Nine Entertainment's prospectus, to be officially launched on Monday, will show its first-half earnings will grow at a faster rate than the second half, but full-year television profit will still come in at about $80 million less than the equivalent projected earnings from its rival Seven.
The detailed projections will allow investors to make reasonably accurate performance comparisons between Seven and Nine. Nine's current share of advertising revenue is about 2.5 percentage points less than Seven.
Nine's margins, which have been running at about 18 per cent, are forecast to be at more than 20 per cent in the prospectus, which will also suggest that its cost base remains higher. About $700 million worth of shares are expected to be sold in the initial public offering, making it Australia's largest float since 2010.

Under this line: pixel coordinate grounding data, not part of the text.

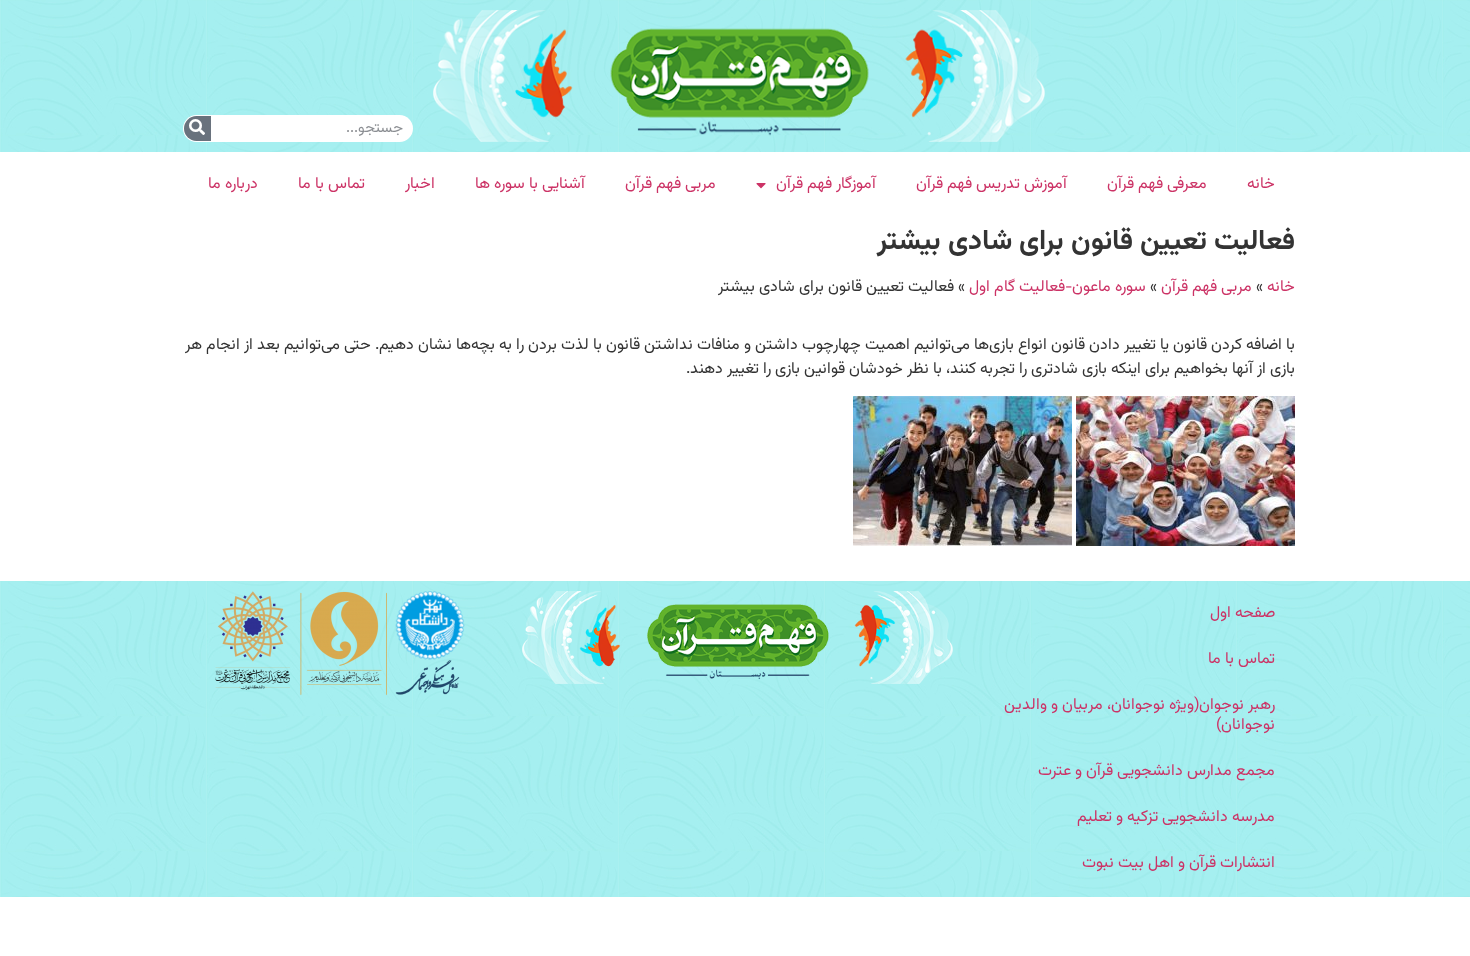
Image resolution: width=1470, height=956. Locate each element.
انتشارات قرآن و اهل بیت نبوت (1178, 863)
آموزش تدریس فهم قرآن (991, 184)
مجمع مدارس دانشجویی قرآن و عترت (1156, 771)
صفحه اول (1242, 613)
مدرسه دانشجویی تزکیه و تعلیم (1176, 817)
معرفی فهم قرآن (1157, 184)
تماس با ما (331, 184)
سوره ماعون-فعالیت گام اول (1057, 287)
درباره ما (233, 184)
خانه (1261, 184)
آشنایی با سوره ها (530, 184)
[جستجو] (197, 128)
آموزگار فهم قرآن (826, 184)
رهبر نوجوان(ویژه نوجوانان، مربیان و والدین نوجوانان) (1139, 715)
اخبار (420, 184)
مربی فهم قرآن (670, 184)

Nine is expected to sell about $275 million in newly issued shares to pay down debt to about $600 million. The rest of the shares up for sale will be sourced from current shareholders who took ownership of Nine in February after swapping their debt for equity in the company.
Current investors were given an indicative price range of $2.05 to $2.30 for their shares, which will be reflected in the pricing of the IPO.
At this price, Nine will have a market value of about $2 billion when it lists next month, or an enterprise value of $2.6 billion including debt.
The February restructure effectively valued Nine at $2.3 billion, based on forecasts at that time of $250 million in earnings before interest, tax, depreciation and amortisation (EBITDA) for the 2012-13 financial year, a multiple of 9.2 times earnings.
Nine is expecting EBITDA to rise to about $300 million this year, with $235 million to $240 million of this generated by its television business, boosted by the acquisitions of Nine Adelaide and Perth.
Despite a pick-up in consumer confidence, and the recent federal election, media executives have reported little sign of a turnaround in the industry with advertising sales continuing to be short.
Insiders have said Oaktree Capital Group, one of Nine's largest investors, will sell almost half of its 26 per cent stake, while Apollo Global Management plans to initially keep its 28 per cent stake.
The IPO will not provide the first pay day for Nine's owners.
The day the restructure was approved by the courts early this year $700 million worth of debt was raised, with $570 million paid straight out to investors.